What the task requires =>
Within the records below, reproduce without change the lines from the line that has "Monthly Review Press / (794, 1093)" through the line that has "News (65, 84)", and only those.

Dataset entries =>
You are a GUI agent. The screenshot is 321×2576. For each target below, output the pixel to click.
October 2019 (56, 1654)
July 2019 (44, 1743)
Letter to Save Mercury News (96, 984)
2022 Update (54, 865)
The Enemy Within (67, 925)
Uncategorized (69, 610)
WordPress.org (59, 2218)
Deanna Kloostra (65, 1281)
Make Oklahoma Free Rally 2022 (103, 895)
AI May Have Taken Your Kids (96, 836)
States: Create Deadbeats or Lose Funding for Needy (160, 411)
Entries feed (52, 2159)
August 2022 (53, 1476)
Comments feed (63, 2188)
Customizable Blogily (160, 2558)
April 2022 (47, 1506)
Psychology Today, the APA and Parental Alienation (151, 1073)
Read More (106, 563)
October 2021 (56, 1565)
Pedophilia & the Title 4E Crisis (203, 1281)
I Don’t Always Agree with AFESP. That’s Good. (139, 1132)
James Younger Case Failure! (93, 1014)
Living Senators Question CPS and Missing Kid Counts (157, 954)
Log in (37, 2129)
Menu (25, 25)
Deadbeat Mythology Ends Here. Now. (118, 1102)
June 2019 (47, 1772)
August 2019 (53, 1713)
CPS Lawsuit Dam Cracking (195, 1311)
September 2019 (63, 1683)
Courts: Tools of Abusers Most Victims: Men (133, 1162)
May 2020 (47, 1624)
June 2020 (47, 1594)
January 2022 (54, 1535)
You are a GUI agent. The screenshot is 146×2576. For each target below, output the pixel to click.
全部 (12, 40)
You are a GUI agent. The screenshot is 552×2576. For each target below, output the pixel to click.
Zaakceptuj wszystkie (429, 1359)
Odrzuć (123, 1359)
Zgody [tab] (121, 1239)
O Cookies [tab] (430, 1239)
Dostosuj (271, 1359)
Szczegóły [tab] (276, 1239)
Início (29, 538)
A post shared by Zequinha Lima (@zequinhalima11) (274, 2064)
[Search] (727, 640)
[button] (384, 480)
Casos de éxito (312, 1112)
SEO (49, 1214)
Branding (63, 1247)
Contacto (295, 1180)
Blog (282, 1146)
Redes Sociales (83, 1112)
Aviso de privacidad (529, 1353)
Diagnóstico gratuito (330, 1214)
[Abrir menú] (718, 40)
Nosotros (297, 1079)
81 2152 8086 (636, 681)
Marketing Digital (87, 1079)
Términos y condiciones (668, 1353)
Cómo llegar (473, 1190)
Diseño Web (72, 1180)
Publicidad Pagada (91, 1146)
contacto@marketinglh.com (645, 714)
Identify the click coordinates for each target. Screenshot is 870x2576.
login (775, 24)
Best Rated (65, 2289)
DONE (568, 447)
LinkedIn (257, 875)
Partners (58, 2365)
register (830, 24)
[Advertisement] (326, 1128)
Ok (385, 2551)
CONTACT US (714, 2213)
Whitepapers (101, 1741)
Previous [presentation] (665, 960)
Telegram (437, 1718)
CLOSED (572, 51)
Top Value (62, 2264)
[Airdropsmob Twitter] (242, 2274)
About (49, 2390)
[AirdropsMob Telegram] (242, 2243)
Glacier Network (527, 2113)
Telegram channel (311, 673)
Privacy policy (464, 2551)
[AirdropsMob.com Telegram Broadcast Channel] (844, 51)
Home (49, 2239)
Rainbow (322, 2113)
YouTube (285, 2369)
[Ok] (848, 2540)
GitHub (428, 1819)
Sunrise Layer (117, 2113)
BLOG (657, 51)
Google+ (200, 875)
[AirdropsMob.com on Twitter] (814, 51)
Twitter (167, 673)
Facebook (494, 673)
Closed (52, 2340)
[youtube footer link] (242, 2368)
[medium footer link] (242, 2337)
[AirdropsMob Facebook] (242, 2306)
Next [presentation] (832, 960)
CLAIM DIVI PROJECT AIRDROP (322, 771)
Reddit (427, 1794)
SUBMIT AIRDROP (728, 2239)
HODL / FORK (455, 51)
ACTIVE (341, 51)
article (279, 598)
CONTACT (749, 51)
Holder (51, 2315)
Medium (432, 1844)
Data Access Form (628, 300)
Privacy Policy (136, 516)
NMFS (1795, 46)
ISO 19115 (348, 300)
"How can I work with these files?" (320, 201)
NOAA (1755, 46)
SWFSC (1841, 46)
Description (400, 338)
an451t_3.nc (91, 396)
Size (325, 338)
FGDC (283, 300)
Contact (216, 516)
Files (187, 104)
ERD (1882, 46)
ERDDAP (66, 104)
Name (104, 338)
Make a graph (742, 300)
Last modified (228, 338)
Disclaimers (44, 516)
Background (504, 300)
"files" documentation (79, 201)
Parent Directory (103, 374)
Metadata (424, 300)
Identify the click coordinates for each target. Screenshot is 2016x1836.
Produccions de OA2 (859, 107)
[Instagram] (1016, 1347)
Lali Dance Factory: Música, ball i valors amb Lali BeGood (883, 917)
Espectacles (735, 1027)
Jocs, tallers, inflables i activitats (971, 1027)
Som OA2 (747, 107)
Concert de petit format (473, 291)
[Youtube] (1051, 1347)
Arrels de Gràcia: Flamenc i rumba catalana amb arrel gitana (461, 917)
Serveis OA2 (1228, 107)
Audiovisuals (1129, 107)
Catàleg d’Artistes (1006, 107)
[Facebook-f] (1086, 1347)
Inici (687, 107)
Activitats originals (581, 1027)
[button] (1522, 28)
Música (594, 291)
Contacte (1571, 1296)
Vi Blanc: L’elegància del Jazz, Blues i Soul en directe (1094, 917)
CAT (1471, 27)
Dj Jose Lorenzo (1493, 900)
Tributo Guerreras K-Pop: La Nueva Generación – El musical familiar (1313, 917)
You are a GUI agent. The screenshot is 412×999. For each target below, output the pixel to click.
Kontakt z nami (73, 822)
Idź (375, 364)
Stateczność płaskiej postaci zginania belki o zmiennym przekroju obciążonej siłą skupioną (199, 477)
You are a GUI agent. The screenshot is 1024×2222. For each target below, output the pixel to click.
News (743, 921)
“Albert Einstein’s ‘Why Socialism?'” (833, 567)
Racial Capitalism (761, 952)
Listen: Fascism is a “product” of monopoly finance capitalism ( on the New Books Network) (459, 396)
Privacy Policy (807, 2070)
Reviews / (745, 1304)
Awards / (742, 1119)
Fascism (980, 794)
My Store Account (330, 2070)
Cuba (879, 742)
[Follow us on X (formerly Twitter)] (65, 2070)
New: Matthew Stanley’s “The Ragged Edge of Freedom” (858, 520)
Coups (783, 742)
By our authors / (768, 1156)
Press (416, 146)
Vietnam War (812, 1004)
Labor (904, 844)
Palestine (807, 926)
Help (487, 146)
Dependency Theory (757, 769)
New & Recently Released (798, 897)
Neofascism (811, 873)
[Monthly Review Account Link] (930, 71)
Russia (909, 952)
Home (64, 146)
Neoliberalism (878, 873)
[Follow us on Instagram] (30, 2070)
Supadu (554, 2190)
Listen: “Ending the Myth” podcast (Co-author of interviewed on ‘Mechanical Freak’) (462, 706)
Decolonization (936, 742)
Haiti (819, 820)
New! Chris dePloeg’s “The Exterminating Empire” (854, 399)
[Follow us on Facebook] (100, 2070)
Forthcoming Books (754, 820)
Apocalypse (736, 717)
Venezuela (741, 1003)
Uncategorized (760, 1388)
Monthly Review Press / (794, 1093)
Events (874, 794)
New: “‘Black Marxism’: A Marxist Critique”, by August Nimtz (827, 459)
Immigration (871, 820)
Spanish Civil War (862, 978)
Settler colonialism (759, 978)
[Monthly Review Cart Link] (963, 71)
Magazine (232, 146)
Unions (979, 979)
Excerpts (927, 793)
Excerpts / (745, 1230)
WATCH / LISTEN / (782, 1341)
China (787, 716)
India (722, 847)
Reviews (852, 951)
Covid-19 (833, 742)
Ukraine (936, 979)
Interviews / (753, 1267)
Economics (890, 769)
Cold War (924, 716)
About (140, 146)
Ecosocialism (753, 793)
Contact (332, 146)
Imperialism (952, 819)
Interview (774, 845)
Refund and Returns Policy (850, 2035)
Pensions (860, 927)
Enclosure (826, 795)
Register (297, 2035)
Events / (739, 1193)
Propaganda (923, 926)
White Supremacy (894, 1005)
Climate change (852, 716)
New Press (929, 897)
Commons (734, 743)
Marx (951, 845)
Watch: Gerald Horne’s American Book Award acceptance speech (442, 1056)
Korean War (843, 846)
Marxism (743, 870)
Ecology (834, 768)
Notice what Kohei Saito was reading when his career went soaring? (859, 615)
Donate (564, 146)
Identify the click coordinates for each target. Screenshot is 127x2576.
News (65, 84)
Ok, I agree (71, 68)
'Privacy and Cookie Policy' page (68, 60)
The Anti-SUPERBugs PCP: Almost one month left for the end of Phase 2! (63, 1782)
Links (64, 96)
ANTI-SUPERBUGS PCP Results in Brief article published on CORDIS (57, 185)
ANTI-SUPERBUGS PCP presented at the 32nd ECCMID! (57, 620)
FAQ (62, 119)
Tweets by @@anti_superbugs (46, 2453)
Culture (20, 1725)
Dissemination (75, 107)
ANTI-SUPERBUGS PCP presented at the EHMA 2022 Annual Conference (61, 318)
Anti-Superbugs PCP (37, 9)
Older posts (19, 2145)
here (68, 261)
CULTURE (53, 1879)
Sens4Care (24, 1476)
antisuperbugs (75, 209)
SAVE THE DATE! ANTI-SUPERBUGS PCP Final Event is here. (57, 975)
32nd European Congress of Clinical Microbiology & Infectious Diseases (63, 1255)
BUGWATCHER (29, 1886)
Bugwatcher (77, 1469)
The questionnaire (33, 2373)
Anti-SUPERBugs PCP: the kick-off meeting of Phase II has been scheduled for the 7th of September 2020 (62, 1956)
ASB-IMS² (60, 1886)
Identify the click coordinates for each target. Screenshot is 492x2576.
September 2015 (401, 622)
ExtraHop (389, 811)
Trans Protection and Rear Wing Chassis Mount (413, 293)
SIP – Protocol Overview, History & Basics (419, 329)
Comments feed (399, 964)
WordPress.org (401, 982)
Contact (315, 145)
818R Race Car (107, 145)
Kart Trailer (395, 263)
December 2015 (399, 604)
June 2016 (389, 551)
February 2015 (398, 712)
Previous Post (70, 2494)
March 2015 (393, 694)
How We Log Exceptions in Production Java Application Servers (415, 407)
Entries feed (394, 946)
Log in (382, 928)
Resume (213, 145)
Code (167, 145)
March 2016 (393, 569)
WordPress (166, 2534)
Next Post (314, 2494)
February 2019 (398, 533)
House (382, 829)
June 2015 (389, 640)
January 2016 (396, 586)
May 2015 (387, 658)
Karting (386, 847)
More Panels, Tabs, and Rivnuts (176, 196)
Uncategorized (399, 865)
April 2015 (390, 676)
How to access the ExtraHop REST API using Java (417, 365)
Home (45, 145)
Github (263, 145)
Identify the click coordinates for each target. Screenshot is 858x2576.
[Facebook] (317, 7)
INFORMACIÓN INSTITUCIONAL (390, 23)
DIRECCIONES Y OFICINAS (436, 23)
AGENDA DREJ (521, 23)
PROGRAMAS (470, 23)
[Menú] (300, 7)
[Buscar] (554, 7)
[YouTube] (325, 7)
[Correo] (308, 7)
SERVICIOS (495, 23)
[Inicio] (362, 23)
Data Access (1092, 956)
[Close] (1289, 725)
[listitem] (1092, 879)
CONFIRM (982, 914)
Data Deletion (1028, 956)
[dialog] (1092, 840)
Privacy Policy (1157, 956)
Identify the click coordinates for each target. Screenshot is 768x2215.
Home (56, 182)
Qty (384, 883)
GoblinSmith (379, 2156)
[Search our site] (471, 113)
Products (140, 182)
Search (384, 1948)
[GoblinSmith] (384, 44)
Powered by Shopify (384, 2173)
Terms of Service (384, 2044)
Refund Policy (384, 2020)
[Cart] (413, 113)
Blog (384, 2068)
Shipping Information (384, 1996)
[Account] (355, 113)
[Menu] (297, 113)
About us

Exercise solution =>
Monthly Review Press / (794, 1093)
Events (874, 794)
New: “‘Black Marxism’: A Marxist Critique”, by August Nimtz (827, 459)
Immigration (871, 820)
Spanish Civil War (862, 978)
Settler colonialism (759, 978)
[Monthly Review Cart Link] (963, 71)
Magazine (232, 146)
Unions (979, 979)
Excerpts (927, 793)
Excerpts / (745, 1230)
WATCH / LISTEN / (782, 1341)
China (787, 716)
India (722, 847)
Reviews (852, 951)
Covid-19 (833, 742)
Ukraine (936, 979)
Interviews / (753, 1267)
Economics (890, 769)
Cold War (924, 716)
About (140, 146)
Ecosocialism (753, 793)
Contact (332, 146)
Imperialism (952, 819)
Interview (774, 845)
Refund and Returns Policy (850, 2035)
Pensions (860, 927)
Enclosure (826, 795)
Register (297, 2035)
Events / (739, 1193)
Propaganda (923, 926)
White Supremacy (894, 1005)
Climate change (852, 716)
New Press (929, 897)
Commons (734, 743)
Marx (951, 845)
Watch: Gerald Horne’s American Book Award acceptance speech (442, 1056)
Korean War (843, 846)
Marxism (743, 870)
Ecology (834, 768)
Notice what Kohei Saito was reading when his career went soaring? (859, 615)
Donate (564, 146)
Identify the click coordinates for each target. Screenshot is 127x2576.
News (65, 84)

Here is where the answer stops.